|Rewriting a directory folder, to a root folder|
wiki.example.com/directory/Page_Name to wiki.example.com/Page_Name
I run Mediawiki on my site. My current URL structure is wiki.example.com/directory/Page_Name
I want the url structure to be wiki.example.com/Page_Name
I do not want to put the files in root directory. Currently, my htaccess script is as follows:
RewriteRule ^directory/?(.*)$ /wiki/index.php?title=$1 [L,QSA]
Where /wiki/ is the actual location of my wiki, and directory/ is the virtual path. The above works fine. But I am having trouble rewriting the urls to root, because my wiki files are in a subdirectory. I have two questions:
1. Is it possible to have my wiki pages serve in the root even though they are in a subdirectory?
2. If yes, how?
Yes it is possible.
You need a rewrite that accepts 'root' URL requests and rewrites them to fetch content from the script in the sub-folder.
The difficult parts will be:
- restricting the rewrite so that it only captures valid URL requests that should be rewritten (i.e. it should not capture requests for robots.txt and such like),
- making sure that links to CSS, JS, and image files still work. If they are 'relative' links then this change on rewrite will 'break' them. They will need to be changed to be root-relative (begins with /) links instead.
Ok I was wondering why it was going so slow, and the CSS was all messed up. I tried this:
RewriteRule ^(.*)$ /wiki/index.php?title=$1 [L,QSA]
And I got a 500 Internal Server error. Then I tried this:
RewriteRule ^(.*)$ wiki/index.php?title=$1 [L,QSA]
Without the front slash in front of wiki, and it worked, however it was slow, and the css was all broken. So it looks like I may need to put the CSS and image files in the root?
Also, how do I do this:
|- restricting the rewrite so that it only captures valid URL requests that should be rewritten (i.e. it should not capture requests for robots.txt and such like), |
For more information, read this thread from our library [webmasterworld.com].

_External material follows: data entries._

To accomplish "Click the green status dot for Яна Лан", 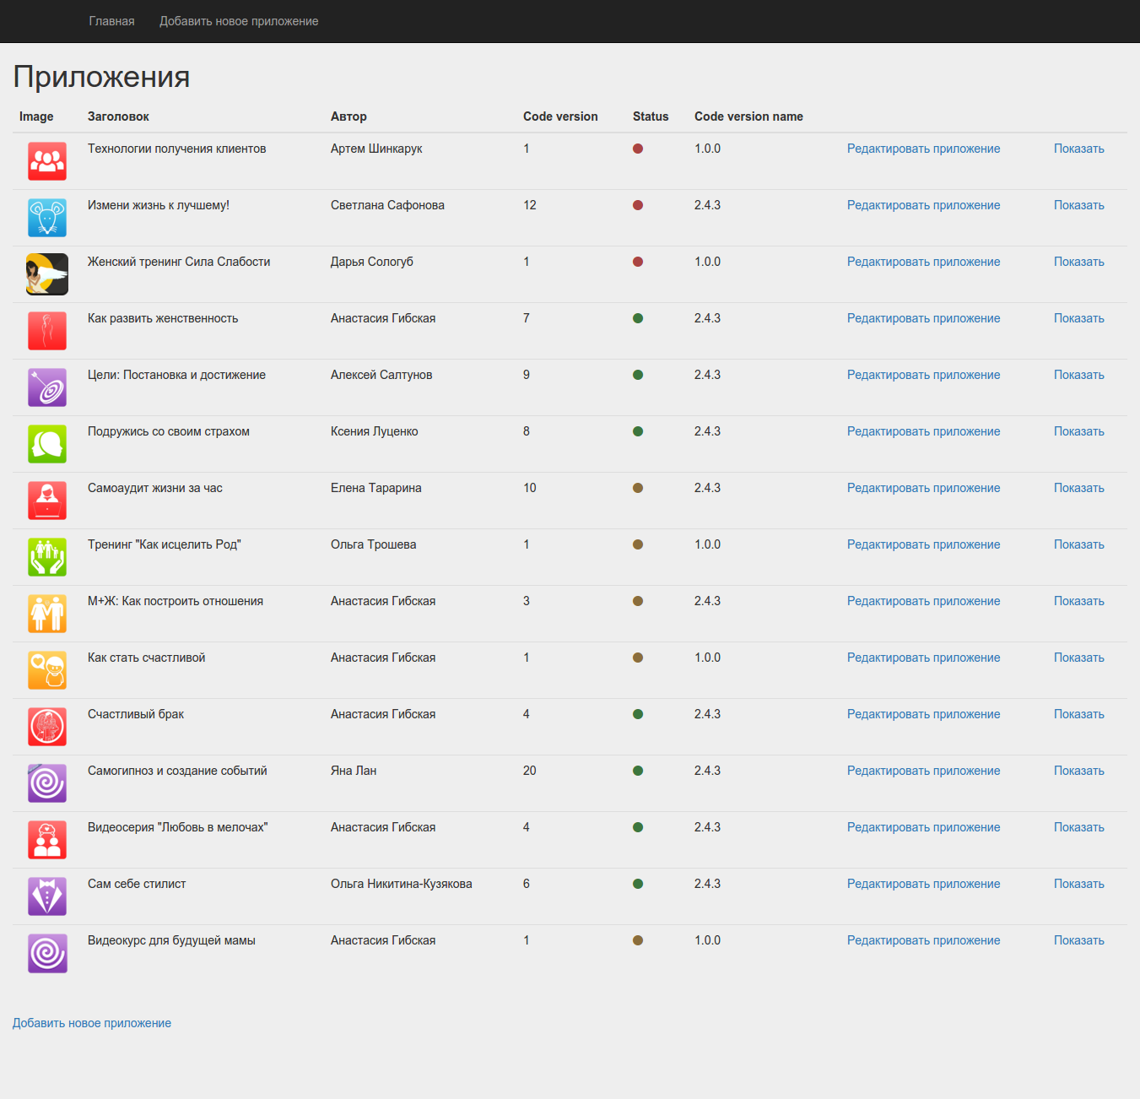I will [x=638, y=771].
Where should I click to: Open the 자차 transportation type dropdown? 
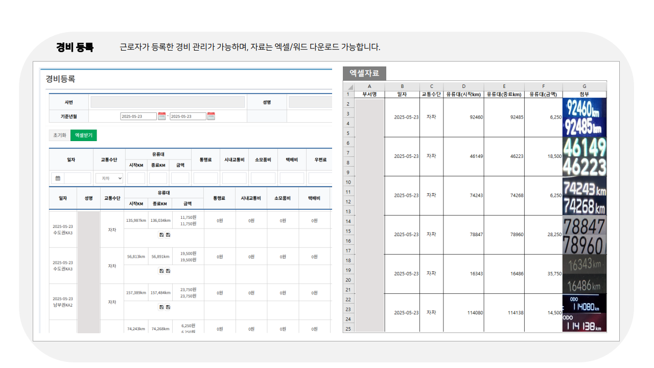pos(110,178)
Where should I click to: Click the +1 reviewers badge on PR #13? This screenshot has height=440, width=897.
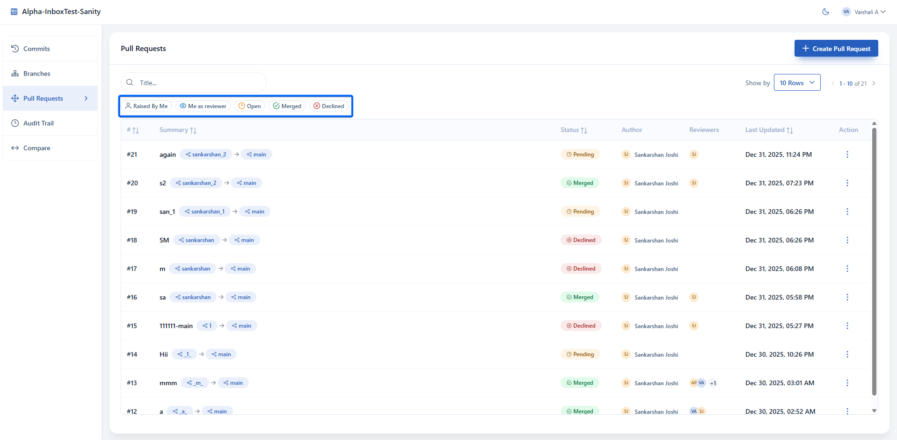713,383

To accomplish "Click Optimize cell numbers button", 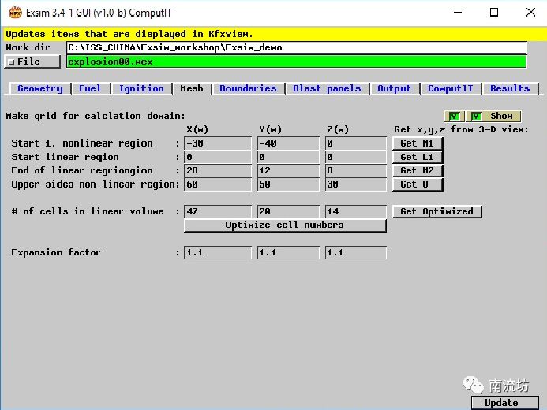I will coord(284,226).
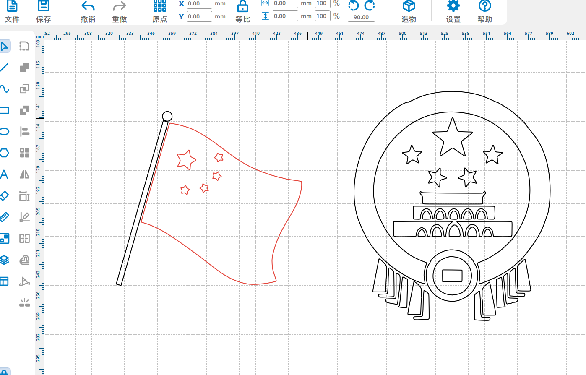Click the X coordinate input field
The height and width of the screenshot is (375, 586).
coord(199,4)
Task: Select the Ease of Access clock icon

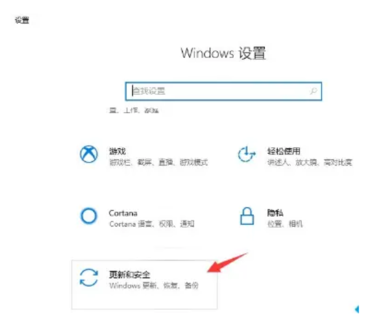Action: click(x=247, y=154)
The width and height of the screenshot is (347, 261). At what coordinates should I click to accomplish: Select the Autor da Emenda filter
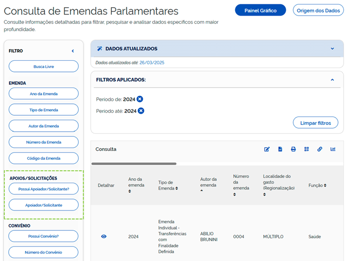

[edited by: jdMorgan at 11:15 pm (utc) on Mar. 16, 2009]
Thanks for the info. I have most of this working now, including the CSS and Image rewrites. However, I still do not understand this statement:
|it should not capture requests for robots.txt |
I don't see why this is a problem?
Does you wiki/index.php script generate a correct robots.txt file for the site? If not, then if you rewrite robots.txt requests to your script, it's a problem.
My robots.txt file is in the root created by me (not in the wiki folder), and I have the robots only blocking the /wiki/ folder. This way, it will only allow my root article pages to be spidered. I have nothing else in the root directory, just robots.txt and /wiki/ This is a subdomain, and its only purpose is to run the wiki.
If this setup is a problem, I still don't see why, despite the warnings you, and Mediawiki give.
In that case, I suggest you test your code and your site by requesting robots.txt with your browser. If it works properly, and you see your robots.txt file contents in your browser, then fine.
[edited by: jdMorgan at 1:23 am (utc) on Mar. 17, 2009]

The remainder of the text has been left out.